Building powerhouses look for new life at old RAM
Despite the province's ongoing work to demolish the former Royal Alberta Museum in Glenora, the heads of Beljan Development and Reimagine are campaigning to save it from the wrecking ball.
Their big idea is to repurpose rather than demolish it — and stop letting the existence of asbestos in the building derail a discussion of saving it.
"Leasing the building to a known, competent, and capable development and design team is a lot less risky than taking on a demolition project where there's all sorts of things that could surprise you," Vivian Manasc, founding principal architect at Reimagine and a member of the Alberta Order of Excellence, told Taproot.
Reimagine and Beljan Development both have experience rejuvenating historic buildings. They held an event that Taproot attended on Nov. 21 to discuss their pitch — which they have shared with the Alberta government — to preserve the nearly 200,000-square-foot building, upgrade its infrastructure, and prime it for new purposes like retail, food service, recreation spaces, and cultural facilities. But the team isn't locking itself into just one course.
"The art of of repurposing an asset is just understanding how you create that flexibility, how you create all the pieces that tenants or different uses will require," Ivan Beljan, the owner of Beljan Development, told Taproot. "I think you just have to understand what the market is looking for today, but also be adaptive enough that you can accept other things that you may not have even envisioned there."
Opened in 1967 as the Provincial Museum of Alberta, the original RAM was funded by the federal and Alberta governments to commemorate Canada's centennial. Its six-year construction cost $8.5 million, or between $75 million and $88 million in today's money. The building was renamed during Queen Elizabeth II's visit in 2005, her last trip to Alberta. It was shuttered 10 years later. The new Royal Alberta Museum opened downtown in 2018 and cost nearly $376 million. Architectural fans love the former RAM for its Tyndall limestone exteriors, marble-lined interior, and the reproductions of Indigenous petroglyphs from Writing-on-Stone Provincial Park, which are carved into its south-facing walls.

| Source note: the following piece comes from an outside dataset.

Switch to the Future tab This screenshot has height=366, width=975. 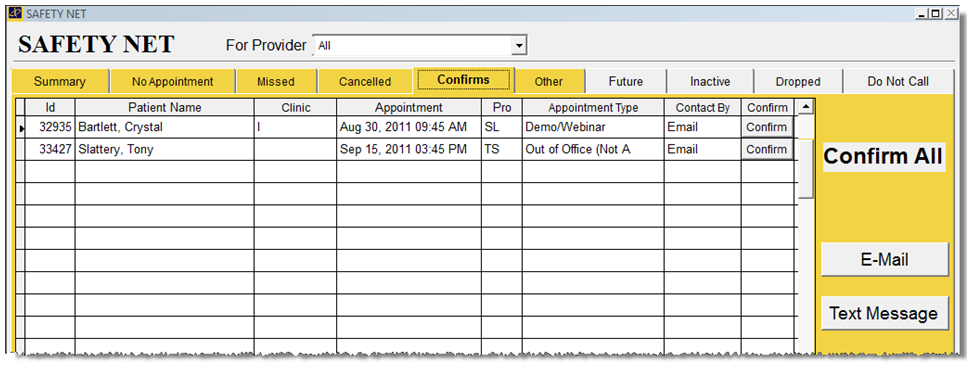click(626, 81)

"You couldn't possibly build that building now," June Acorn, a nearby resident and advocate for saving the building, told CBC in 2016, when demolition was first discussed.
Asbestos has been raised as a challenge to save the old RAM, but it's not a barrier for Beljan and Manasc. "That's actually the least of our worries," Manasc said. "It's just the thing that you have to do, just like washing the floors. Nobody talks about washing the floors."
In fact, the province has started asbestos abatement work at the former RAM and is also removing artworks from the premises as it pursues its demolition options, Manasc said. But if that makes it sound like the wrecking ball is already swinging, Manasc said that's not the case.
"The earliest a demolition would actually begin would be May," she said, estimating this based on keeping watch on the process. Manasc noted the due date for consultant WSJ to prepare tendering documents (invitations for bids by contractors) is at the end of February, and there is a two-month average between a tender and work.